EXTRACTED DATA
----------

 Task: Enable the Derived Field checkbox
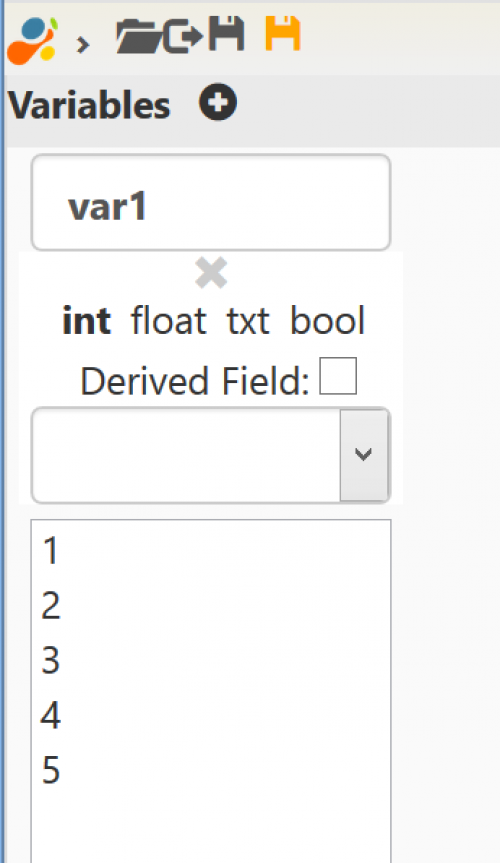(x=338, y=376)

----------

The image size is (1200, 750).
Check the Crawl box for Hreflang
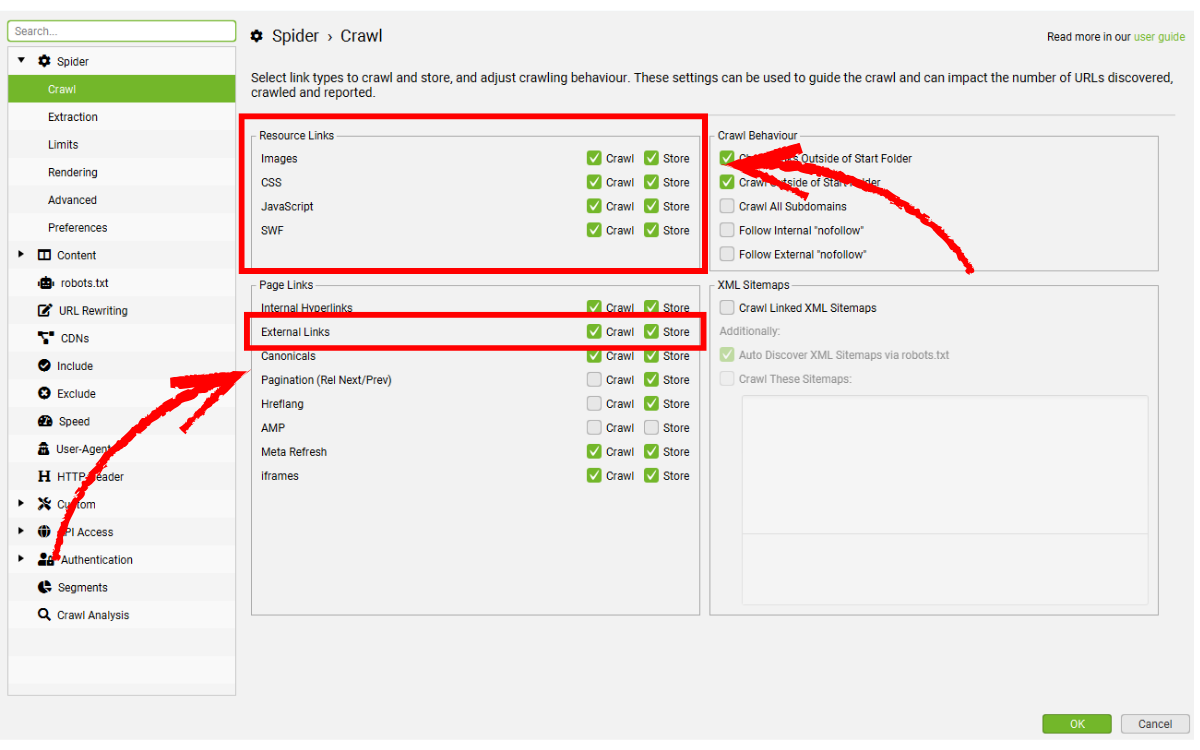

----------

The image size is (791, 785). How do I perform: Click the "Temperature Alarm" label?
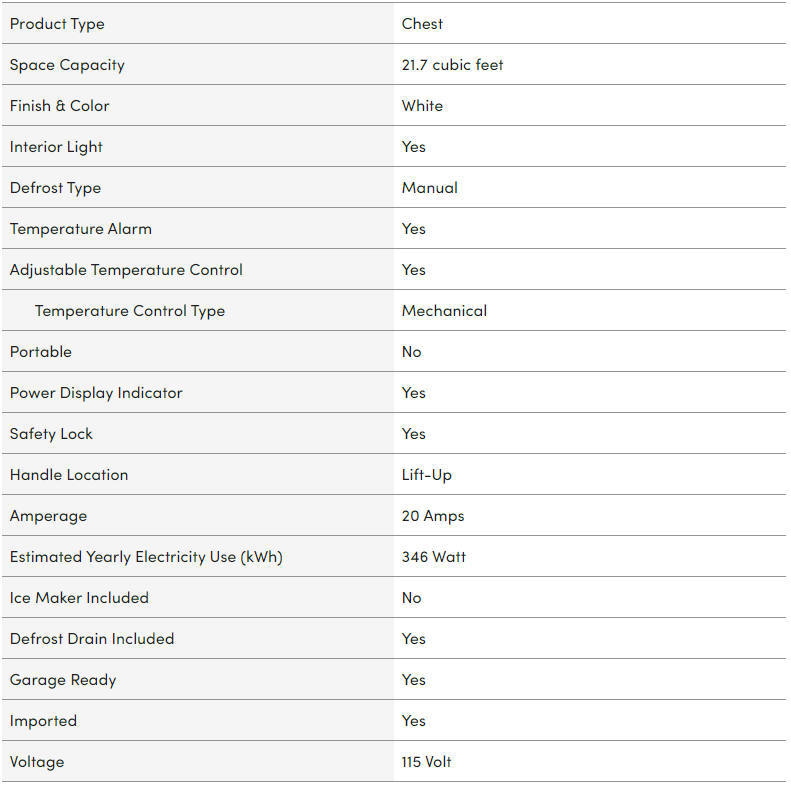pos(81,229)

----------

Precisely the lines between those holding "The image size is (1200, 750)." and "Check the Crawl box for Hreflang", inclusive, are to be reproduced from the listing above, with nothing added.

The image size is (1200, 750).
Check the Crawl box for Hreflang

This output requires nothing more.